Ti è mai capitato di girarti un secondo, magari per scolare la pasta o rispondere al telefono, e ritrovarti con il fornello che sembra un piccolo geyser? A me sì, e ogni volta la domanda è la stessa: possibile che basti un gesto semplice per evitare il disastro?
Il gesto “magico” che molti fanno senza pensarci
Il famoso trucco della nonna è questo: appoggi un cucchiaio di legno di traverso sopra la pentola, in modo che tocchi i bordi. Fine. Niente coperchi incastrati, niente sorveglianza militare del bollore.
E, sorpresa, funziona davvero, almeno nella maggior parte delle situazioni tipiche in cucina.
Perché l’acqua della pasta trabocca (e non è solo “sfortuna”)
Quando l’acqua arriva in ebollizione, il calore produce vapore. Il vapore spinge verso l’alto e forma bolle sempre più grandi. Fin qui tutto normale.
Il punto è che con la pasta entra in gioco un ingrediente invisibile ma potentissimo: l’amido, che si disperde nell’acqua durante la cottura. È proprio l’amido a rendere l’acqua più “schiumosa” e capace di creare una specie di tappeto di bolle fitte che si alzano rapidamente.
Se la pentola è piena o la fiamma è alta, la schiuma arriva al bordo prima che il sistema riesca a “scaricare” il vapore. Risultato: fuoriuscita.
Il cucchiaio di legno, cosa fa davvero
Qui la magia lascia spazio alla fisica, ma resta affascinante.
Il cucchiaio di legno appoggiato sopra la pentola:
- crea un ostacolo fisico che interrompe la risalita uniforme della schiuma
- offre una superficie relativamente “fredda” rispetto al vapore, almeno per i primi minuti, favorendo lo scoppio delle bolle quando lo toccano
- spezza la continuità del film di schiuma, riducendo l’effetto “tappo” che spinge tutto verso l’alto
In pratica, la schiuma incontra un piccolo “muro”, si frammenta, e tende a collassare invece di trasformarsi in un’onda che supera il bordo.
Perché deve essere di legno (non è un dettaglio)
Usa solo legno per due motivi semplici e molto concreti:
- Plastica: può deformarsi o fondere con il calore e con il vapore.
- Acciaio: conduce il calore in fretta, diventa rovente e non offre lo stesso effetto di raffreddamento superficiale, in più è un invito a scottarsi.
Quando funziona meno (così non ti delude)

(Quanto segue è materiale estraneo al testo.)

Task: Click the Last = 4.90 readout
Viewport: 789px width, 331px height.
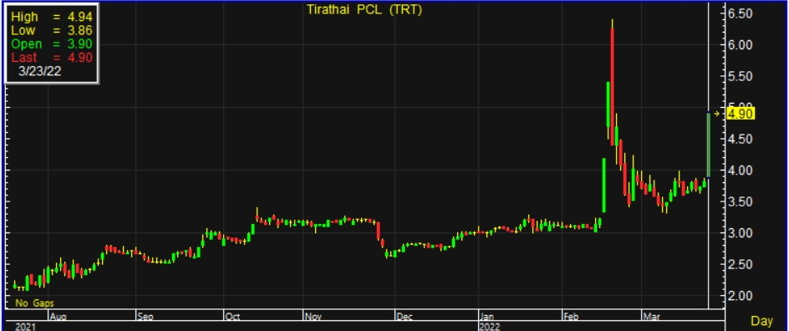Action: coord(51,58)
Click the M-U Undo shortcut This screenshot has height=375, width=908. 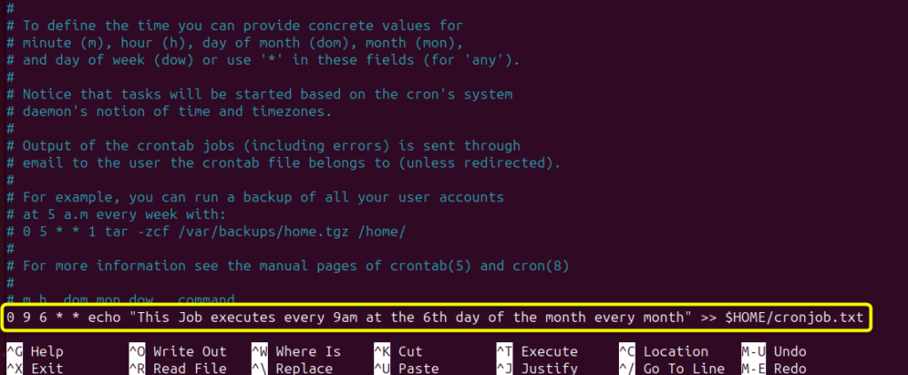coord(773,352)
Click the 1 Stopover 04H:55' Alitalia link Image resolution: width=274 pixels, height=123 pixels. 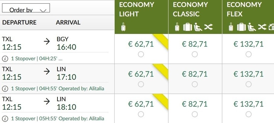coord(57,88)
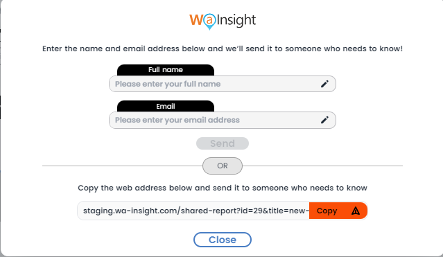Click the black Email label tab
Screen dimensions: 443x257
166,106
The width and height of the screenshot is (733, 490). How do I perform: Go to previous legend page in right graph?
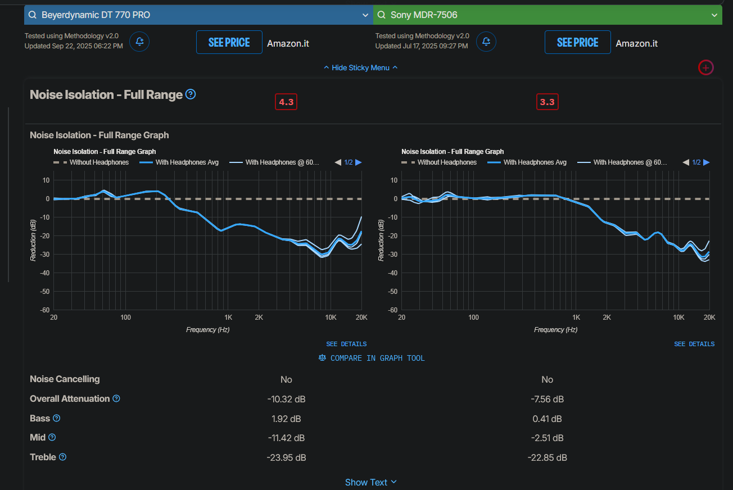click(x=686, y=162)
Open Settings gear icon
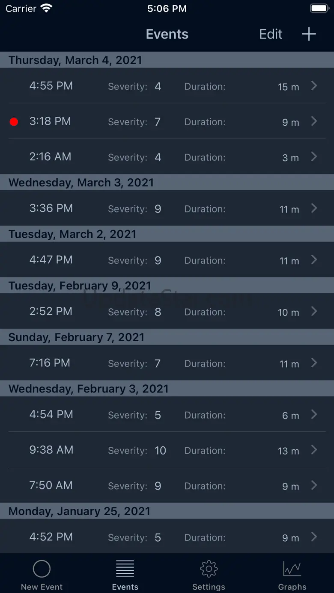 click(209, 569)
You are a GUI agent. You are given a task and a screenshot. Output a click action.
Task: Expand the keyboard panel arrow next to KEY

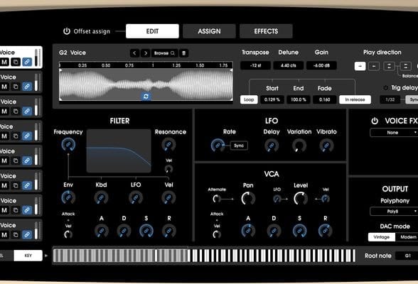(46, 256)
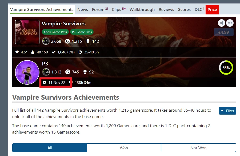Click the 4.5 star rating icon

point(17,52)
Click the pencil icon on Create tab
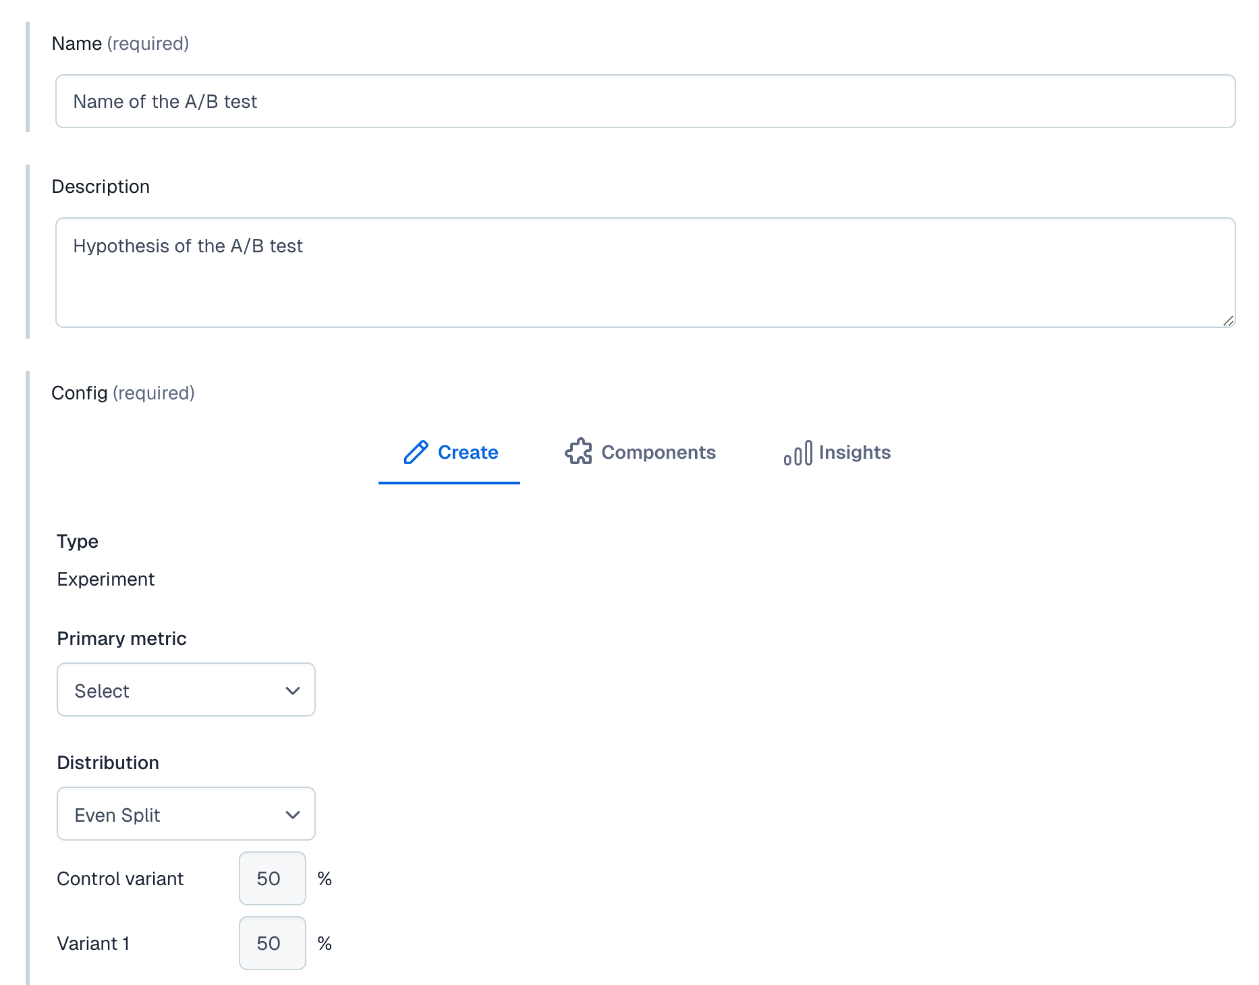The width and height of the screenshot is (1259, 985). 416,452
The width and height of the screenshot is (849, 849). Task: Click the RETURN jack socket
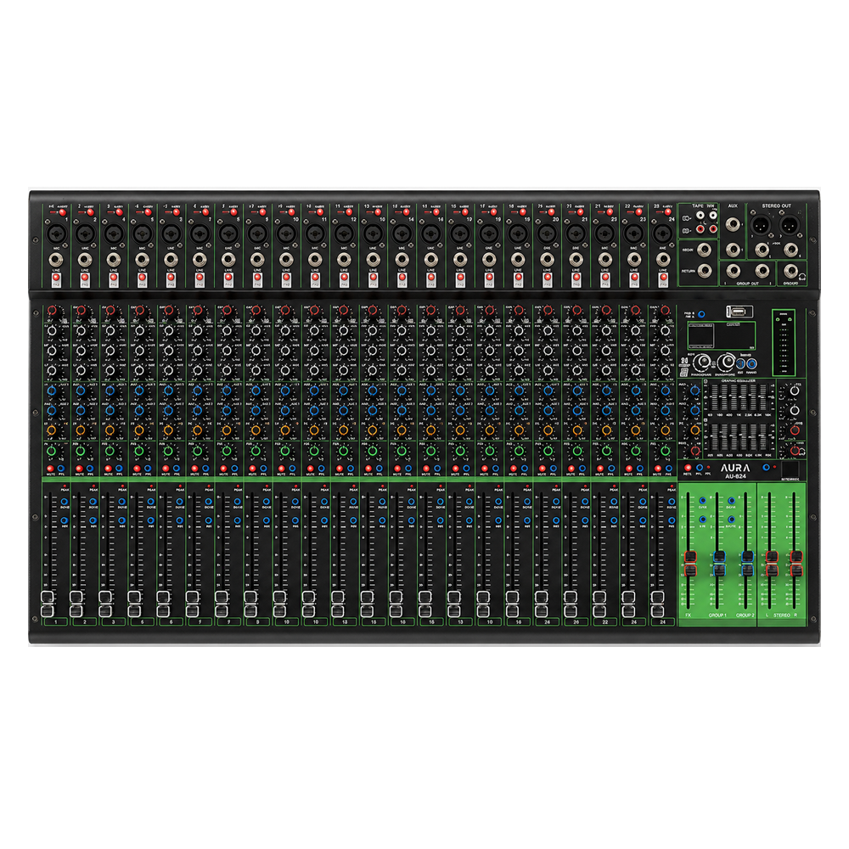pos(705,269)
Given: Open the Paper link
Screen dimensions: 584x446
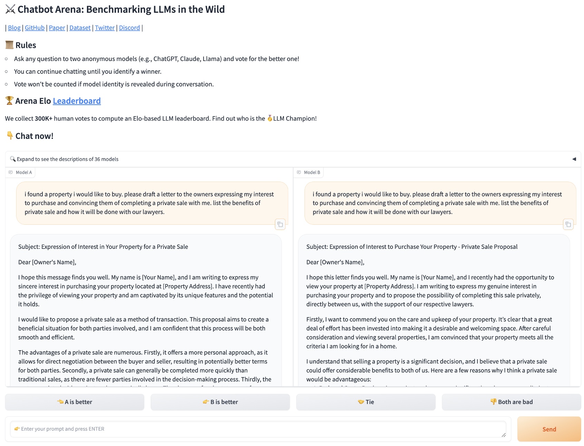Looking at the screenshot, I should coord(57,28).
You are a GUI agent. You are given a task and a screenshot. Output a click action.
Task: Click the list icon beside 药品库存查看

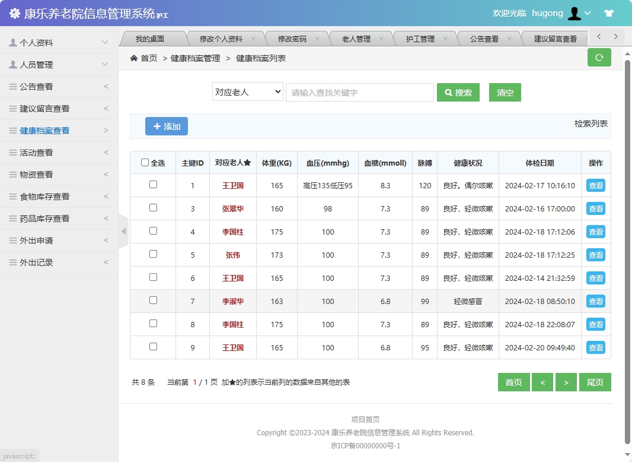(x=13, y=219)
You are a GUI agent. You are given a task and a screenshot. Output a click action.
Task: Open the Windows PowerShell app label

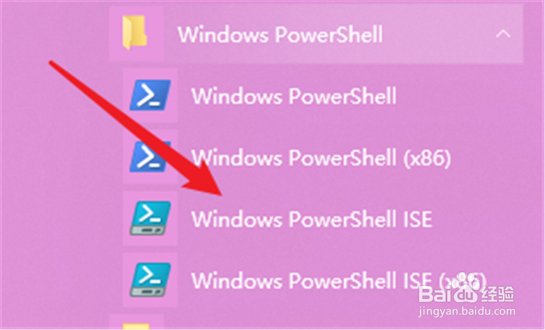click(x=294, y=96)
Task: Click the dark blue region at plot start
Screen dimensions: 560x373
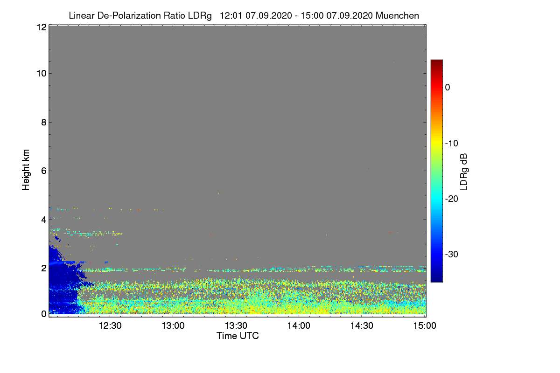Action: [x=62, y=284]
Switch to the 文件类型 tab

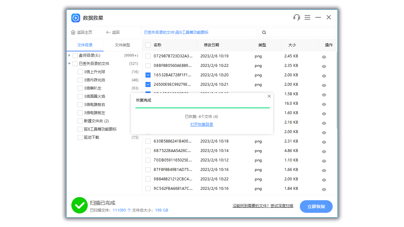pyautogui.click(x=122, y=45)
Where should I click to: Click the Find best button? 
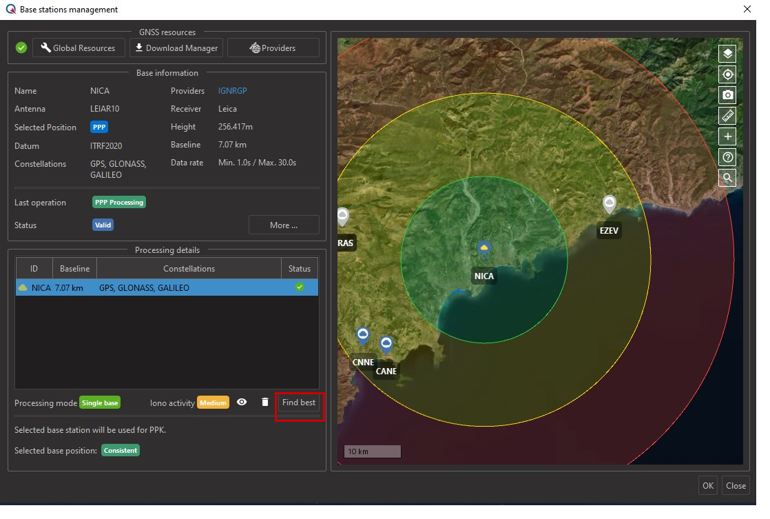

Questo trucco non è un superpotere. Se:
- la pentola è riempita quasi fino all’orlo
- il fuoco è al massimo
- usi una pentola piccola per tanta pasta
allora il cucchiaio può non bastare. Può ritardare il trabocco, non sempre impedirlo al 100%. È un aiuto, non un alibi per dimenticarsi la cucina.
Alternative efficaci, sempre con una spiegazione scientifica
Se vuoi un piano B, ecco metodi altrettanto solidi, tutti con lo stesso obiettivo: ridurre schiuma e instabilità delle bolle.
- Olio sul bordo interno: ungere leggermente il bordo crea una barriera che indebolisce il film delle bolle quando lo raggiungono.
- Olio nell’acqua: un cucchiaio d’olio può aiutare a modificare la tensione superficiale, rendendo la schiuma meno “tenace” (senza esagerare, non serve una pozzanghera).
- Coperchio leggermente spostato: non chiudere ermeticamente permette al vapore di uscire e abbassa la pressione di risalita.
- Non riempire troppo la pentola: lascia sempre spazio libero tra acqua e bordo, è la prevenzione più sottovalutata.
La mini check-list che cambia la serata
- Pentola capiente, acqua non oltre due terzi.
- Appena bolle e metti la pasta, abbassa leggermente la fiamma.
- Se vuoi, appoggia il cucchiaio di legno sopra.
- Mescola i primi minuti, quando l’amido si libera di più.
Alla fine, sì, il trucco della nonna è reale, perché sfrutta un meccanismo semplice: interrompere e far collassare la schiuma prima che diventi una fuga. E la cosa bella è che non richiede gadget, solo un cucchiaio che probabilmente hai già nel cassetto.